What you have to do.
Set down the full listing exactly, character for character.

Data records.
----

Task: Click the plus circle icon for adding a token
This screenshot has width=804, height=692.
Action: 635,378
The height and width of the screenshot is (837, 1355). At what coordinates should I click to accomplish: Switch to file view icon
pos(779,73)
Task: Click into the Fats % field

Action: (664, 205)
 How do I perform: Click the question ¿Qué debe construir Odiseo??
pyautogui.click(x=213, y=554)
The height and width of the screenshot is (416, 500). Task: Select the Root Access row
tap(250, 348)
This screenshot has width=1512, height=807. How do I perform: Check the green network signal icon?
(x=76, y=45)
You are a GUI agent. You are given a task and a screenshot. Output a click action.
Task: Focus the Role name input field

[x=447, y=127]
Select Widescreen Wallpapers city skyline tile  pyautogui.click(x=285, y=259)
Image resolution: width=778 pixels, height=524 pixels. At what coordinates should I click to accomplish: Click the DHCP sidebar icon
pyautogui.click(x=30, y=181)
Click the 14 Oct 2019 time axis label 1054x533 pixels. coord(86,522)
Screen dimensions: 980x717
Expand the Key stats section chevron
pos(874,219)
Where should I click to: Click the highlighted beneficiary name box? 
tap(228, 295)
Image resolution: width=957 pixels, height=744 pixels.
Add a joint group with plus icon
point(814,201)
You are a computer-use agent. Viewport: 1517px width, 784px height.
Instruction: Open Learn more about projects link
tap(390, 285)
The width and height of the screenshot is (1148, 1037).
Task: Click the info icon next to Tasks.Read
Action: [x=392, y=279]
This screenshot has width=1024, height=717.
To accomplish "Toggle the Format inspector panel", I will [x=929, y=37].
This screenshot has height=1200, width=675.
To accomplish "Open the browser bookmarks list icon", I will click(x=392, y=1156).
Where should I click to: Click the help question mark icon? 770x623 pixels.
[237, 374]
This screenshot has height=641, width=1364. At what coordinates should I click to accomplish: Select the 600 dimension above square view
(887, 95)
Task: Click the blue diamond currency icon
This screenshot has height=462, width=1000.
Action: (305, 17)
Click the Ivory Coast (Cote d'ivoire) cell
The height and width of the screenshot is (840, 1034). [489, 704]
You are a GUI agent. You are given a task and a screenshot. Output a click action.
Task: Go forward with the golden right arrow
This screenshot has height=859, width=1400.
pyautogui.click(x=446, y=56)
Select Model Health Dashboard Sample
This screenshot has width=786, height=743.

----

Solution to this problem.
Task: Click the plus circle icon for adding a token
This screenshot has width=804, height=692.
Action: 635,378
The height and width of the screenshot is (837, 1355). At what coordinates should I click to accomplish: Switch to file view icon
pos(779,73)
Task: Click into the Fats % field

Action: (664, 205)
 How do I perform: Click the question ¿Qué debe construir Odiseo??
pyautogui.click(x=213, y=554)
The height and width of the screenshot is (416, 500). Task: Select the Root Access row
tap(250, 348)
This screenshot has width=1512, height=807. How do I perform: Check the green network signal icon?
(x=76, y=45)
You are a GUI agent. You are given a task and a screenshot. Output a click action.
Task: Focus the Role name input field

[x=447, y=127]
Select Widescreen Wallpapers city skyline tile  pyautogui.click(x=285, y=259)
Image resolution: width=778 pixels, height=524 pixels. At what coordinates should I click to accomplish: Click the DHCP sidebar icon
pyautogui.click(x=30, y=181)
Click the 14 Oct 2019 time axis label 1054x533 pixels. coord(86,522)
Screen dimensions: 980x717
Expand the Key stats section chevron
pos(874,219)
Where should I click to: Click the highlighted beneficiary name box? 
tap(228, 295)
Image resolution: width=957 pixels, height=744 pixels.
Add a joint group with plus icon
point(814,201)
You are a computer-use agent. Viewport: 1517px width, 784px height.
Instruction: Open Learn more about projects link
tap(390, 285)
The width and height of the screenshot is (1148, 1037).
Task: Click the info icon next to Tasks.Read
Action: [x=392, y=279]
This screenshot has width=1024, height=717.
To accomplish "Toggle the Format inspector panel", I will [x=929, y=37].
This screenshot has height=1200, width=675.
To accomplish "Open the browser bookmarks list icon", I will click(x=392, y=1156).
Where should I click to: Click the help question mark icon? 770x623 pixels.
[237, 374]
This screenshot has height=641, width=1364. At what coordinates should I click to accomplish: Select the 600 dimension above square view
(887, 95)
Task: Click the blue diamond currency icon
This screenshot has height=462, width=1000.
Action: (305, 17)
Click the Ivory Coast (Cote d'ivoire) cell
The height and width of the screenshot is (840, 1034). [489, 704]
You are a GUI agent. You are given a task and a screenshot. Output a click action.
Task: Go forward with the golden right arrow
This screenshot has height=859, width=1400.
pyautogui.click(x=446, y=56)
Select Model Health Dashboard Sample
This screenshot has width=786, height=743.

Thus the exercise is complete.